- **Problem requirements**
Copy each line from the listing below where the word "computer" shows up.

- **Exercise input**
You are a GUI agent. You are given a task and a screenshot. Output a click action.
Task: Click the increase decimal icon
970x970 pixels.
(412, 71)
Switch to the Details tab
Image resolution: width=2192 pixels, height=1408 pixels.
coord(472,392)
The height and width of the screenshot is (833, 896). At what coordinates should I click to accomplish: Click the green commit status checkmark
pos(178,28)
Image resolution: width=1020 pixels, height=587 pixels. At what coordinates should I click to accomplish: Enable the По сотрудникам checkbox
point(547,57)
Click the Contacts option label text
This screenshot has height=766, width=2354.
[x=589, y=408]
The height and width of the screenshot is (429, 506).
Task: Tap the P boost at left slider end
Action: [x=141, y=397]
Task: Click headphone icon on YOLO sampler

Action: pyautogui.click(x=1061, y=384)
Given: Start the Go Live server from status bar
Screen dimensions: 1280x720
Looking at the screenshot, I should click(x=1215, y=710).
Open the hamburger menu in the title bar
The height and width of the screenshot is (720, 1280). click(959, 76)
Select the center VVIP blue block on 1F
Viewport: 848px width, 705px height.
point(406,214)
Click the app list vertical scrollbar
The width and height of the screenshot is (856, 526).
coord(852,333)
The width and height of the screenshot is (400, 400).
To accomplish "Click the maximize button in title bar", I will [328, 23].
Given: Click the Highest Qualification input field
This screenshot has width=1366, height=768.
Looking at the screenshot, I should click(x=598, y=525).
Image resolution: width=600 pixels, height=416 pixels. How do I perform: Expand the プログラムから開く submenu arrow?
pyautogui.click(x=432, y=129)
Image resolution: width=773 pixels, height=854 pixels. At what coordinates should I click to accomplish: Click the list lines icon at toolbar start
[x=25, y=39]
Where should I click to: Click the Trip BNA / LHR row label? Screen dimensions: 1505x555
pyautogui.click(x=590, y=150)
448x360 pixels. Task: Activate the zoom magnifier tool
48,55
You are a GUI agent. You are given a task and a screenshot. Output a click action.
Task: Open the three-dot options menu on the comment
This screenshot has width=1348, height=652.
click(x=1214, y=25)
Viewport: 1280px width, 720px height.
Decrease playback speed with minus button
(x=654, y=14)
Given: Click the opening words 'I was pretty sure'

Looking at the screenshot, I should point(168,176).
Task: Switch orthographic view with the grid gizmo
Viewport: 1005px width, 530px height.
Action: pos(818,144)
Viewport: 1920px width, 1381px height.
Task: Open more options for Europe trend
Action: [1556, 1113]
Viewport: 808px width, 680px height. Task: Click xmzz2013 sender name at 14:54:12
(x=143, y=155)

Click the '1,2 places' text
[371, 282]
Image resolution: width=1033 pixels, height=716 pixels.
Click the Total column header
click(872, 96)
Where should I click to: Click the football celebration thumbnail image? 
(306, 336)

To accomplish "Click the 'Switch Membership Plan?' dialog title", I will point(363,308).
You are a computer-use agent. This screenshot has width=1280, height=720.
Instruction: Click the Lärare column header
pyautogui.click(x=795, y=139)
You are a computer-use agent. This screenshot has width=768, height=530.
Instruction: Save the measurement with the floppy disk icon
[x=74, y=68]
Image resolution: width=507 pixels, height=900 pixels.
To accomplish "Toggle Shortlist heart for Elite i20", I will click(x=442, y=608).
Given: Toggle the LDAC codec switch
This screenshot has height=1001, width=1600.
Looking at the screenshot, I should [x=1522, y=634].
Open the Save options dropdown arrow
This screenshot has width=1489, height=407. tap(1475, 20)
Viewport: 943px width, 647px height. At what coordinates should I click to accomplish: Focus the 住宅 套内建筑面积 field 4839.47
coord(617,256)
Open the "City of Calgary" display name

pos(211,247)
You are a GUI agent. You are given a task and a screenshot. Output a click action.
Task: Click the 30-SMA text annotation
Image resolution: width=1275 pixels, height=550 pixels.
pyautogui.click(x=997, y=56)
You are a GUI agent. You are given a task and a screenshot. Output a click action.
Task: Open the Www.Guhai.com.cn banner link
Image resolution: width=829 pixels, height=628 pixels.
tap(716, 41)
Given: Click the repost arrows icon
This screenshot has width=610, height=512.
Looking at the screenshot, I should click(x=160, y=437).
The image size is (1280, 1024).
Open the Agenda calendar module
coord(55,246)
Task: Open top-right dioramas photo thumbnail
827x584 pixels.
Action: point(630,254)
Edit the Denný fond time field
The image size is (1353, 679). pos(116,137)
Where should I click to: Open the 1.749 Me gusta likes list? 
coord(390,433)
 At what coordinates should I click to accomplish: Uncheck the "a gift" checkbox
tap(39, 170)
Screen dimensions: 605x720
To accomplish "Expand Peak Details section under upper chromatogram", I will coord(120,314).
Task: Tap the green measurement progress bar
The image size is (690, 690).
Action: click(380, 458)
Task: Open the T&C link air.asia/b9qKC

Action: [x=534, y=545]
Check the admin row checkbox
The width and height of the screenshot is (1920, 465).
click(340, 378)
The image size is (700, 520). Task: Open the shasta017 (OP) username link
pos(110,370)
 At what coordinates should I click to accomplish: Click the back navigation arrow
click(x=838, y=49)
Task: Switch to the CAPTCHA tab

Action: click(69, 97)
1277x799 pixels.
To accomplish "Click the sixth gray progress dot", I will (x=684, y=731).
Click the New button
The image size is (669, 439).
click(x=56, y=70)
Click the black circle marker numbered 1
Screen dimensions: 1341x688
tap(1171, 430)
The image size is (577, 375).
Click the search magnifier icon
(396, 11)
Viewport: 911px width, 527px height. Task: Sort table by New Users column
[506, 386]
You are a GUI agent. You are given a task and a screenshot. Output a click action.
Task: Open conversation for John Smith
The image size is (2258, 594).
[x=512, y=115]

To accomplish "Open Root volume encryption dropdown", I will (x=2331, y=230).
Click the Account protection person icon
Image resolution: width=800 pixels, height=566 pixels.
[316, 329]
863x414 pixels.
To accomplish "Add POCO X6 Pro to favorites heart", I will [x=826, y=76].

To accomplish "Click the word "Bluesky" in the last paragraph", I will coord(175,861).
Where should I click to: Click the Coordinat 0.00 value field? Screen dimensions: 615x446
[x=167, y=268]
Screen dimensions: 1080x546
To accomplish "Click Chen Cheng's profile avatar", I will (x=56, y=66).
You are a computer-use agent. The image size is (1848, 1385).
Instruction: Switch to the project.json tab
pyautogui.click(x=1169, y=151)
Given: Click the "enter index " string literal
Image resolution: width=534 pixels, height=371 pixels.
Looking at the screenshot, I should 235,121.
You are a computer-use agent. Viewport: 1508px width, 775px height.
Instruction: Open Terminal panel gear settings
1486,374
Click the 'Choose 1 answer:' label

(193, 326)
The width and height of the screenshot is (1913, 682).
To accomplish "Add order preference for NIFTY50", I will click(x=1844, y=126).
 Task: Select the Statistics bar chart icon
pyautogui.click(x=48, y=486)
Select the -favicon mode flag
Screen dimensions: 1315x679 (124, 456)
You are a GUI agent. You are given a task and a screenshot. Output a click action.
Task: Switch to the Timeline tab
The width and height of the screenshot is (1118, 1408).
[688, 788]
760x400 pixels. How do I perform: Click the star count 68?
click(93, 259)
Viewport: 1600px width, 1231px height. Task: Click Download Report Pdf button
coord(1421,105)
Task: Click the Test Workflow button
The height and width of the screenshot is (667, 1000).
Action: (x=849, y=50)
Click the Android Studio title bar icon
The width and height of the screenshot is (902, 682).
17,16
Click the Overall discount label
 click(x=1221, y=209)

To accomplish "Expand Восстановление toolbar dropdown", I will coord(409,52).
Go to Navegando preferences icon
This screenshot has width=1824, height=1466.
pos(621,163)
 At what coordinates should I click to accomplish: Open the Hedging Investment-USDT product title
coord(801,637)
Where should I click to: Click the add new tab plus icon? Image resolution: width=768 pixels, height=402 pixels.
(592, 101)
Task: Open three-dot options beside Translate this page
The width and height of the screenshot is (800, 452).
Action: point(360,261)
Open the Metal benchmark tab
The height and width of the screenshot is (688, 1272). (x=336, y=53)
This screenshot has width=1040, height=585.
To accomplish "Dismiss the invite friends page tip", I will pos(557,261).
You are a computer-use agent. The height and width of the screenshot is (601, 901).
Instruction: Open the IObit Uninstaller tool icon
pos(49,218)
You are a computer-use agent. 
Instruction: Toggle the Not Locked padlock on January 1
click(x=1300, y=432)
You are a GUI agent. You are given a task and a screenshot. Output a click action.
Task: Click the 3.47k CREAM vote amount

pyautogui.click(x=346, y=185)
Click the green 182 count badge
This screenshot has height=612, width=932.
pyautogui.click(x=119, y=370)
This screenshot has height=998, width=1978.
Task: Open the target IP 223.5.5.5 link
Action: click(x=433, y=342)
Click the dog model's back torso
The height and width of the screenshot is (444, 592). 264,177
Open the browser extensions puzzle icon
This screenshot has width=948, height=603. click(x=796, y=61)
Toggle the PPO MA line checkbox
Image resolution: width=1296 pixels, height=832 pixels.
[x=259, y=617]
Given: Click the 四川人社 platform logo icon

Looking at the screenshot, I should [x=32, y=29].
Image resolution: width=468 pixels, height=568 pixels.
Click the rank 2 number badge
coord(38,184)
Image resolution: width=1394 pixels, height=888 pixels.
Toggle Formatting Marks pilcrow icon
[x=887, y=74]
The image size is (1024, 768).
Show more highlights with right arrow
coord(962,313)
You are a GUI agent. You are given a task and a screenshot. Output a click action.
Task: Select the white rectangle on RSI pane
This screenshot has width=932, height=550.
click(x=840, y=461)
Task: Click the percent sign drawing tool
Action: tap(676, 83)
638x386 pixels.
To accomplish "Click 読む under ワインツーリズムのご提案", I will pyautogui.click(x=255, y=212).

- **Task answer**
You are a computer-use agent. This screenshot has width=1280, height=720.
You are a computer-use agent. This screenshot has width=768, height=530.
You are a computer-use agent. The image size is (1848, 1385).
You are a computer-use agent. Viewport: 1508px width, 775px height.
You are a computer-use agent. The height and width of the screenshot is (601, 901).
You are a computer-use agent. 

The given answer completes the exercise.